Patients and methods: Patients with biopsy proven stage III–IV NSCLC not suitable for curative surgery or radiotherapy were randomised to receive four cycles of either DCb (docetaxel 75 mg/m2, carboplatin AUC 6), or MIC/MVP (mitomycin 6 mg/m2, ifosfamide 3 g/m2 and cisplatin 50 mg/m2 or mitomycin 6 mg/m2, vinblastine 6 mg/m2 and cisplatin 50 mg/m2, respectively), 3 weekly. The primary end point was survival, secondary end points included response rates, toxicity and quality of life.

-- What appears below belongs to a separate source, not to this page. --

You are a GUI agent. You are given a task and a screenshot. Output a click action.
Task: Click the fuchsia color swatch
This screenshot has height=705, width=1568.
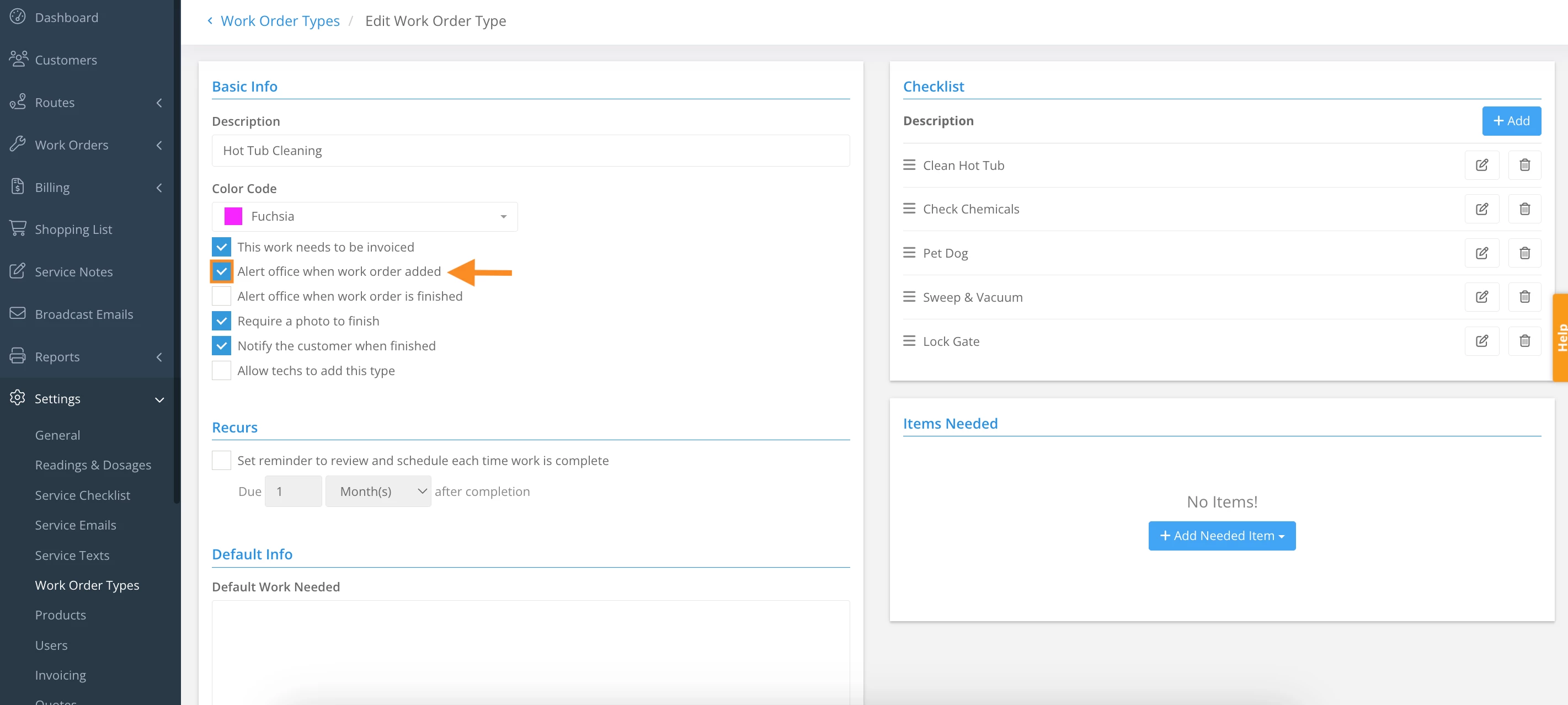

Results: The median follow-up was 17.4 months. Overall response rate was 32% for both arms (partial response = 31%, complete response = 1%); 32% of MIC/MVP and 26% of DCb patients had stable disease. One-year survival was 39% and 35% for DCb and MIC/MVP, respectively. Two-year survival was 13% with both arms. Grade 3/4 neutropenia (74% versus 43%, P < 0.005), infection (18% versus 9%, P = 0.01) and mucositis (5% versus 1%, P = 0.02) were more common with DCb than MIC/MVP. The MIC/MVP arm had significant worsening in overall EORTC score and global health status whereas the DCb arm showed no significant change.
Conclusions: The combination of DCb had similar efficacy to MIC/MVP but quality of life was better maintained.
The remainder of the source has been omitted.